The unnerving ‘Channel Zero: Candle Cove’ is a horror anthology worth tuning in for

Last night I watched the first episode of Syfy's new horror anthology series Channel Zero: Candle Cove, and while it occasionally dragged in spots, director Craig Macneill (who helmed 2015's excellent budding-sociopath horror-thriller The Boy) managed to establish a quietly unnerving tone that feels unique to anything else on TV right now. Based on an internet “creepypasta” written by Kris Straub, the show created by Nick Antosca (Hannibal) is a little bit X-Files with more than a dash of Stephen King, shot through with Macneill's off-center sensibilities.

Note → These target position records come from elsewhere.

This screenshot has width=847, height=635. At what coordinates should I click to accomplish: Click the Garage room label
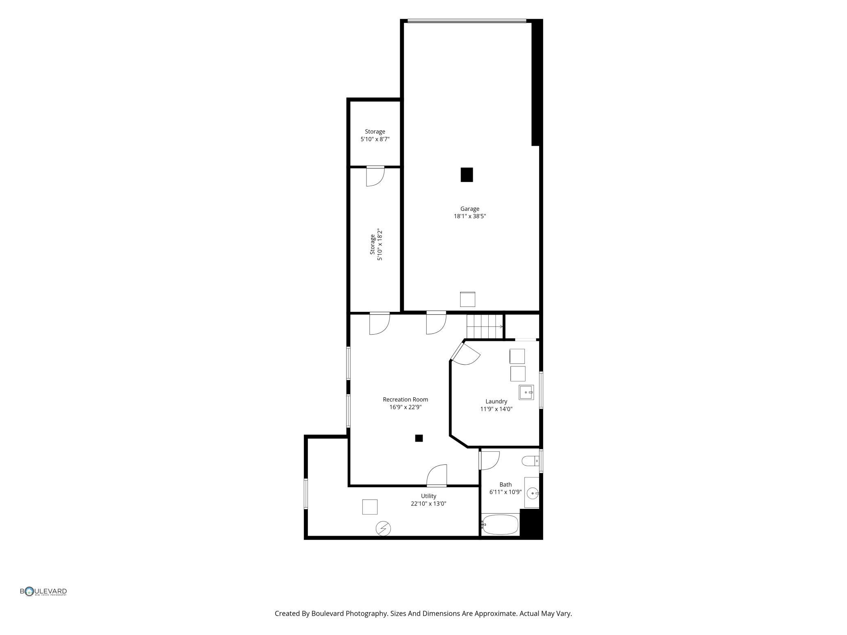click(470, 209)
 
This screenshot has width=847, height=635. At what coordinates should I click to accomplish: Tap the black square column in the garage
click(467, 175)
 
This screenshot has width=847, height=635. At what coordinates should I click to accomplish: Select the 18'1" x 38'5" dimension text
click(470, 216)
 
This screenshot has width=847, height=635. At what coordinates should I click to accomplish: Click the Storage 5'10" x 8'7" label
click(375, 135)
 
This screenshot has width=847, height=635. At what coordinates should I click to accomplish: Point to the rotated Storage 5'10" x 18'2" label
click(376, 244)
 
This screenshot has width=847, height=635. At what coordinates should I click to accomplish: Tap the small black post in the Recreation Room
click(419, 438)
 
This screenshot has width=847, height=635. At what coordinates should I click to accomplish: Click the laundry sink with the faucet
click(526, 392)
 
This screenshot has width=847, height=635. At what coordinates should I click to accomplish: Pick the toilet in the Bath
click(531, 461)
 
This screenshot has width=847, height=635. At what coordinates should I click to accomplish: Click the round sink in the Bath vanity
click(533, 493)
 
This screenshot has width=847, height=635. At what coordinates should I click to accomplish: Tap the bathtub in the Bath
click(500, 525)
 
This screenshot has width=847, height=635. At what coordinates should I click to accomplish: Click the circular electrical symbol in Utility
click(383, 528)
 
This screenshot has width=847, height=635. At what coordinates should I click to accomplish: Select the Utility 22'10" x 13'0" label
click(428, 499)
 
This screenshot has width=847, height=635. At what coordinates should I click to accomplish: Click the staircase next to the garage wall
click(485, 326)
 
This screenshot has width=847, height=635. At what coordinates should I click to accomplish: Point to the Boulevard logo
click(44, 591)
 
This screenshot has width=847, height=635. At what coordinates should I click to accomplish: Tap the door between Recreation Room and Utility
click(437, 475)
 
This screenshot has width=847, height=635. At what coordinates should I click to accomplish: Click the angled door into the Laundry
click(465, 353)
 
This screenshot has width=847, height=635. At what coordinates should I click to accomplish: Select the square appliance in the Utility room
click(370, 507)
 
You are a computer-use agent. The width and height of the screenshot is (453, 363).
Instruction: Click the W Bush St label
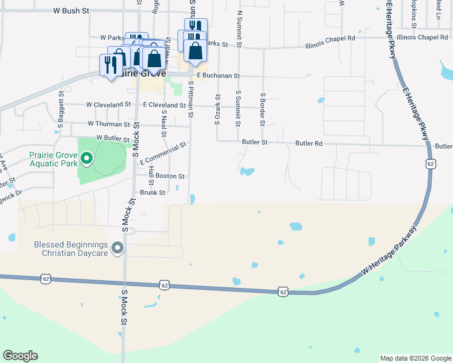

For those who aren't familiar with Channel Zero, Season 1 centers on child psychologist Mike Painter (Parks and Rec's Paul Schneider), who returns to his hometown nearly three decades after his twin brother and several other children were found murdered after watching a bizarre children's TV series entitled Candle Cove (for more specifics, you can read my explainer piece on the series here). It's an intriguing premise made even more so by the fact that, when prompted, Mike's mother (an excellent Fiona Shaw) maintains that Candle Cove was, at least from her perspective, nothing but a bunch of TV static.

The show begins on a very strong note, with a scene of Mike — dubbed “America's Child Psychologist” thanks to his regular media appearances — speaking with a Charlie Rose-esque TV host about his new book. It's a seemingly benign setup that gradually goes off the rails when the host pulls out a phone and puts the caller, a maniacally giggling child, on speaker. It's a terrific opening that establishes the show's muted, offbeat tone in a few graceful strokes and leads us directly into Mike's return to his hometown, where he links up with several childhood friends who also remember watching the title series — a show that, among other terrifying characters, featured a walking skeleton named Jawbone.

While Channel Zero follows in the anthology footsteps of FX's American Horror Story by focusing on a single storyline each season, the former is a decidedly more restrained effort, and I think a lot of that has to do with Macneill, who directed all six Season 1 episodes back-to-back. Based on his work here as well as The Boy, he excels at the kind of horror that you can't quite put your finger on but which simmers beneath every setup and at the edges of every frame. In Channel Zero specifically, this nicely comes through not only in the cinematography but the performance of Schneider, whose every smirk seems to hide a yawning, endless scream.

As with every work of art, there are a lot of debts owed here, from Stephen King's It (which similarly centers on a group of adults haunted by childhood terrors) to David Lynch and Mark Frost's soon-to-be-revived Twin Peaks, whose influence can be seen all over the stilted, quietly dreamlike opening scene described above. Perhaps the most mortifying single creation here is the Tooth-Child, a skin-crawling humanoid entity made up entirely of the teeth of murdered and/or abducted children who, at least based on the show's IMDB page, will factor into every single episode this season.

I'm going to keep tabs on Channel Zero: Candle Cove in the coming weeks and will continue to weigh in with my thoughts here. For now, I strongly recommend giving it a try. You can watch Episode 1 over at Syfy's official website if you missed last night's airing.